Unlocking the dynamics of Young Stellar Objects: Time-Domain Interferometry with six 4-m class telescopes
A. Soulain, B. Lopez, A. Matter, F. Lykou, P. Boley, M. Scheuck, R. van Boekel, J. -C. Augereau, M. leTessier, J. Bouvier, P. Berio, P. Ábrahám, N. Anugu, J. -P. Berger, R. Burn, W. -C. Danchi, W. J. de Wit, F. Drewes, V. Fleury, V. Hocdé, W. Jaffe, Á Kóspál, E. Koumpia, J. -B. Lebouquin, J. S. Martin, H. Meheut, F. Millour, N. Nardetto, E. Pantin, K. Perraut, R. Petrov, L. N. A van Haastere, J. Varga, G. Weigelt, S. Wolf
TL;DR
The paper advocates a time-domain interferometry facility built from six or more 4 m telescopes to image the inner astronomical unit of Young Stellar Objects in 4D, capturing rapid variability due to magnetospheric accretion, disk dynamics, and planet formation.

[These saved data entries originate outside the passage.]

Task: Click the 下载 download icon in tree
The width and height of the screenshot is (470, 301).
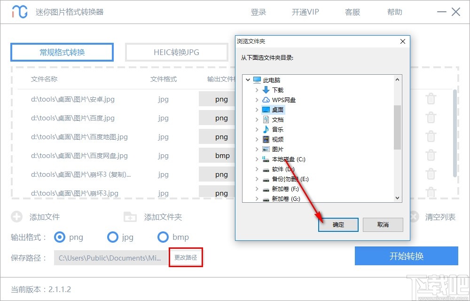Action: [265, 90]
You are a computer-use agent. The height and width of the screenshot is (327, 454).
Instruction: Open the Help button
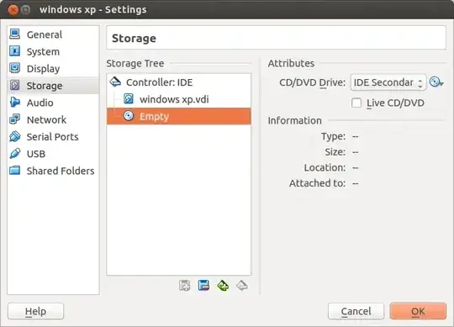[35, 311]
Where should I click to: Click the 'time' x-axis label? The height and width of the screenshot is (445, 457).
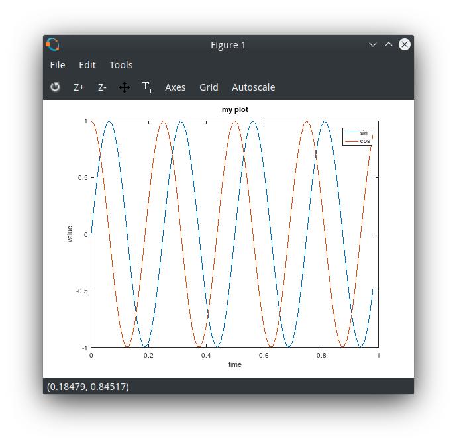click(235, 364)
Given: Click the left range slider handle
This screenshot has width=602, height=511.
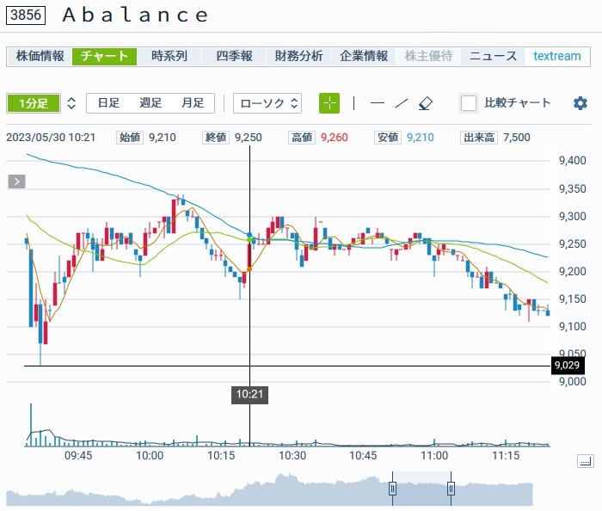Looking at the screenshot, I should tap(392, 489).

By leveraging rapid alerts from next-generation time-domain surveys and broad V-to-N band coverage, the approach delivers instantaneous uv-coverage and 6D tomography that connects optical/IR variability to spatial changes. It outlines concrete science cases, including accretion/ejection geometry, dipper phenomena, CPD detection, and FUor/EXor eruptions, and demonstrates how snapshot imaging can overcome the time-blurring barrier. The facility would act as a dynamical counterpart to JWST, ALMA, and the ELT, enabling a complete tomography of the planet-forming region and anchoring time-domain astronomy within ESO’s broader multi-wavelength ecosystem.
Abstract
The dynamics of the inner regions of young stellar objects (YSOs) is driven by a variety of physical phenomena, from magnetospheres and accretion to the dust sublimation rim and inner disk flows. These inner environments evolve on timescales of hours to days, exactly when bursts, dips, and rapid structural changes carry the most valuable information about star and planet formations, but remain hardly reachable with current facilities. A better reactive infrastructure with six or more telescopes, combined with alerts from large time-domain surveys (e.g., at the era of LSST/Rubin type facilities), and equipped with instruments spanning from the V-band to the thermal infrared (N), would provide the instantaneous uv-coverage and spectral diagnostics needed to unambiguously interpret and image these events as they happen. Such a world's first time-domain interferometric observatory would enable qualitatively new science: directly linking optical and infrared variability to spatially resolved changes in magnetospheric accretion, inner-disk geometry, and dust and gas dynamics in the innermost astronomical unit. Crucially, connecting these processes to outer-scale unresolved information from JWST, ALMA, and the ELT would yield a complete tomography of the planet-forming region.